O médio marroquino voltou a ser titular

AFP/Getty Images

O período que o Benfica está a viver no pós-derrota na Luz com o FC Porto poderia perfeitamente ter sido escrito pelo realizador dos sonhos dos adeptos encarnados. Na semana seguinte, a equipa de Bruno Lage visitou o Sp. Braga, naquela que é uma das deslocações mais difíceis da Primeira Liga, e goleou por 4-0; depois disso, seguiu-se uma interrupção para os compromissos internacionais que ajudou a deixar no passado, de vez, o desaire com os dragões; e agora, para regressar ao ritmo antes do início da Liga dos Campeões, jogava na Luz a um sábado à tarde perante um estádio bem composto.

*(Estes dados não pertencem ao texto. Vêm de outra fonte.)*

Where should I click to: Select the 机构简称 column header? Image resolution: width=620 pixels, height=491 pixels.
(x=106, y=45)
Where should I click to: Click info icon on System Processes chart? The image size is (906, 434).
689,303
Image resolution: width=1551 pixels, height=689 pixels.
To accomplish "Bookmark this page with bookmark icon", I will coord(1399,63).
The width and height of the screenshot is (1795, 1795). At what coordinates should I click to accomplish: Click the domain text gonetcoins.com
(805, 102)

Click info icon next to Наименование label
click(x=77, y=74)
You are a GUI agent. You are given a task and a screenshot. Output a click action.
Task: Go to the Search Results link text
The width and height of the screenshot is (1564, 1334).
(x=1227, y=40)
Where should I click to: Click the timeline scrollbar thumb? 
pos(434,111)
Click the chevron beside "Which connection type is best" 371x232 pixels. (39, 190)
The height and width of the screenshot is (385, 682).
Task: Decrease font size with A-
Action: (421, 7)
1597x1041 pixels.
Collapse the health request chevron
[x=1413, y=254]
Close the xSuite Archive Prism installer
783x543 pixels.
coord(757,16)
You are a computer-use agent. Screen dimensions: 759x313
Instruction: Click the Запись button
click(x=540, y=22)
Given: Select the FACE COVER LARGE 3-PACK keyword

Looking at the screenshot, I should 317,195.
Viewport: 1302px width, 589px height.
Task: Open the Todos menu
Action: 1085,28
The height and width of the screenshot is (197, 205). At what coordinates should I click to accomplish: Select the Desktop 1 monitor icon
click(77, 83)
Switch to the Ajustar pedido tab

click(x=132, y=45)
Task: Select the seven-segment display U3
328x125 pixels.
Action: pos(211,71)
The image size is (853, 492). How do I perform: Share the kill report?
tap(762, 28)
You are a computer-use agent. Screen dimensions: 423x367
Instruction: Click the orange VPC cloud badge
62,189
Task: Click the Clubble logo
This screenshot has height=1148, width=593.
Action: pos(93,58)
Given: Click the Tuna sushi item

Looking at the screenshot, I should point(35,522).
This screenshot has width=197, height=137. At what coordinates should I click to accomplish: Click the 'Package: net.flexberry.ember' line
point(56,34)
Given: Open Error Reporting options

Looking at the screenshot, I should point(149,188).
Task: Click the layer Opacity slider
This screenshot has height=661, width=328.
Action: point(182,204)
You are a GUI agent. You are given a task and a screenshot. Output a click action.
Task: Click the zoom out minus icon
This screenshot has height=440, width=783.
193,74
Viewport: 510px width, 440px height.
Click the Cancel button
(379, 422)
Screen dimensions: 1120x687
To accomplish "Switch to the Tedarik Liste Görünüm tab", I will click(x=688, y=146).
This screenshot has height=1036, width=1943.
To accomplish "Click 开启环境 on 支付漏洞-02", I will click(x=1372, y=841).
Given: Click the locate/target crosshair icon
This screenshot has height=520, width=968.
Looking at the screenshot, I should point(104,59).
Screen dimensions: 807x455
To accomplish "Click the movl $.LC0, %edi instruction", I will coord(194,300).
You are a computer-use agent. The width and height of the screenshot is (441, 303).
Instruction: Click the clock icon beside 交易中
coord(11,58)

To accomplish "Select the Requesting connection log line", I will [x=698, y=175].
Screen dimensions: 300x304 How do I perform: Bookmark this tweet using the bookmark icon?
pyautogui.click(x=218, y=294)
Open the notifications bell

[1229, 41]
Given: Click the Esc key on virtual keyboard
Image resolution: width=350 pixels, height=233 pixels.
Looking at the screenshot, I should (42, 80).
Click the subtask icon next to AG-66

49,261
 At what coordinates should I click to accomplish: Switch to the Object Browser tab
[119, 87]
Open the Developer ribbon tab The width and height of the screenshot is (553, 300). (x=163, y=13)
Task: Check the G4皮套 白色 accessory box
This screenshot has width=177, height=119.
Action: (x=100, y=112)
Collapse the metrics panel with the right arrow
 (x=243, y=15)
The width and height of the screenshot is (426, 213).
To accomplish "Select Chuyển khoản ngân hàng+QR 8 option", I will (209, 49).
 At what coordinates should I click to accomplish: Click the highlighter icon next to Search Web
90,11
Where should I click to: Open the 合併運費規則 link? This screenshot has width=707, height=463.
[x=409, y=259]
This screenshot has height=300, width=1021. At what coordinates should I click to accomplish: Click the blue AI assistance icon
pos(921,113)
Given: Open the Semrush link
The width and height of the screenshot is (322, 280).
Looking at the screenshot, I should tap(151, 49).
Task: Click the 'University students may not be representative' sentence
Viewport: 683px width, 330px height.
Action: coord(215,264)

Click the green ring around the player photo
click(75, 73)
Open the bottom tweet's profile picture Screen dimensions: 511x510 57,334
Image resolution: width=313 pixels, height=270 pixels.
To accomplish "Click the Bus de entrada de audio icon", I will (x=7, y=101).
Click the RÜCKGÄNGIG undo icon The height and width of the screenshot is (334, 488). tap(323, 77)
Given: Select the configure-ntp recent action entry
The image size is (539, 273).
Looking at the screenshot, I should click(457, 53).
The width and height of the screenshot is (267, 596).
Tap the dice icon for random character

Pelo meio, e porque nem tudo são boas notícias, Florentino foi dispensado da concentração dos Sub-21 devido a uma lesão no joelho e era baixa para a receção ao Gil Vicente. Saltava Fejsa para o onze, naquela que era a única alteração que Bruno Lage fazia face à equipa que goleou o Sp. Braga — com Taarabt a manter então a titularidade. A entrada em campo dos habituais titulares, sem espaço para poupanças dos mais utilizados Pizzi, Rafa ou Rúben Dias, tornava-se particularmente relevante se tivermos em conta que o Benfica volta a jogar já na terça-feira, contra o RB Leipzig e para a fase de grupos da Liga dos Campeões. A opção de Lage pelos naturalmente titulares, ainda que tenha de sofrer a ressalva de estarmos numa fase embrionária da temporada, é uma indicação daquilo que o treinador encarnado deixou patente na última época e cuja fórmula vai procurar repetir este ano.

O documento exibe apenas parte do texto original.